### Compiti da svolgere
**A)** Cita parola per parola la parte del brano su san Lorenzo che comincia con le parole contenenti "Ma nei primi" e termina con "in sua vece.".
**B)** Rispondi alle domande seguenti in base al brano su san Lorenzo.
(i) Quanti anni ha Lorenzo quando il nuovo papa lo nomina arcidiacono?
(ii) In quale giorno fu decapitato Sisto?
(iii) Entro quanti giorni Lorenzo avrebbe dovuto consegnare i tesori della Chiesa per avere salva la vita?

### Brano da leggere
************

Lorenzo ha 32 anni. Il nuovo
papa lo fa arcidiacono e in quella veste gli assegna la responsabilità
delle opere di carità nella diocesi di Roma. Sono oltre 1.500, fra
poveri e vedove, i bisognosi di cui Lorenzo si occupa. Una moltitudine,
se la si compara alla popolazione della città, enormemente ridotta
rispetto ai numeri che aveva conosciuto nel massimo splendore
dell’impero. Già prima che Sisto ascenda al soglio pontificio,
l’Imperatore Valeriano pubblica un primo editto di persecuzione contro i
cristiani. Nonostante ciò, per almeno un anno, l’opera pastorale di
Sisto e l’intensa attività di Lorenzo si svolgono senza eccessivi
intoppi.
Ma nei primi giorni dell’agosto del 258, un nuovo più feroce
editto di Valeriano ordina l’immediata messa a morte di tutti i
vescovi, presbiteri e diaconi e la confisca dei beni in loro
disponibilità a favore dell’erario imperiale.
Sisto fu il primo a cadere, decapitato, insieme con sei dei suoi diaconi, il 6 agosto.
La
leggenda, diffusamente alimentata dal quell’Ambrogio vescovo di Milano
nel suo De Officiis, narra dell’incontro di Lorenzo con il suo vescovo
condotto al martirio. Dove vai, padre, senza il tuo figlio? Dove ti
affretti, o santo vescovo, senza il tuo diacono?, esclama Lorenzo,
rivendicando il diritto di morire con lui, se non prima di lui o
addirittura in sua vece.
E ricorda l’esempio di Abramo che offrì a
Dio il sacrificio del figlio Isacco o quello di san Pietro, che si fece
precedere nella testimonianza di fede dal giovinetto protomartire
Stefano.
Solo la risposta di Sisto, che gli assicura che a lui
saranno riservate ben presto prove anche più aspre, acquieta l’ansia
eroica del nostro santo.
A Lorenzo si offrì salva la vita purché consegnasse i tesori della Chiesa entro tre giorni.

************

### Estratto dei dati
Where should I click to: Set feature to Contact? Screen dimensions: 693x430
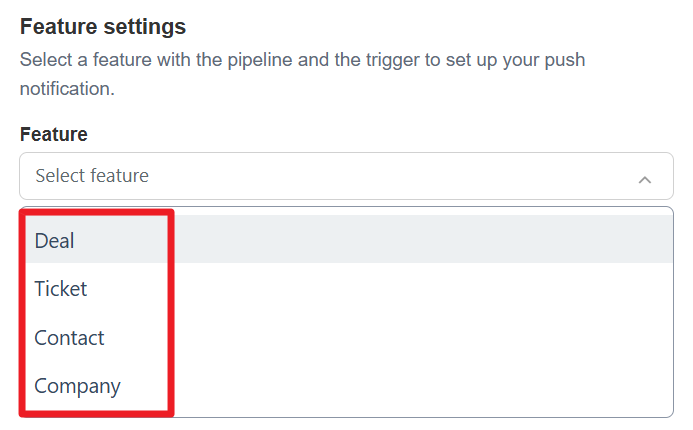pos(69,338)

************

### Soluzioni dei compiti
**A)**
Ma nei primi giorni dell’agosto del 258, un nuovo più feroce
editto di Valeriano ordina l’immediata messa a morte di tutti i
vescovi, presbiteri e diaconi e la confisca dei beni in loro
disponibilità a favore dell’erario imperiale.
Sisto fu il primo a cadere, decapitato, insieme con sei dei suoi diaconi, il 6 agosto.
La
leggenda, diffusamente alimentata dal quell’Ambrogio vescovo di Milano
nel suo De Officiis, narra dell’incontro di Lorenzo con il suo vescovo
condotto al martirio. Dove vai, padre, senza il tuo figlio? Dove ti
affretti, o santo vescovo, senza il tuo diacono?, esclama Lorenzo,
rivendicando il diritto di morire con lui, se non prima di lui o
addirittura in sua vece.

**B)**
(i) 32 anni.
(ii) Il 6 agosto.
(iii) Entro tre giorni.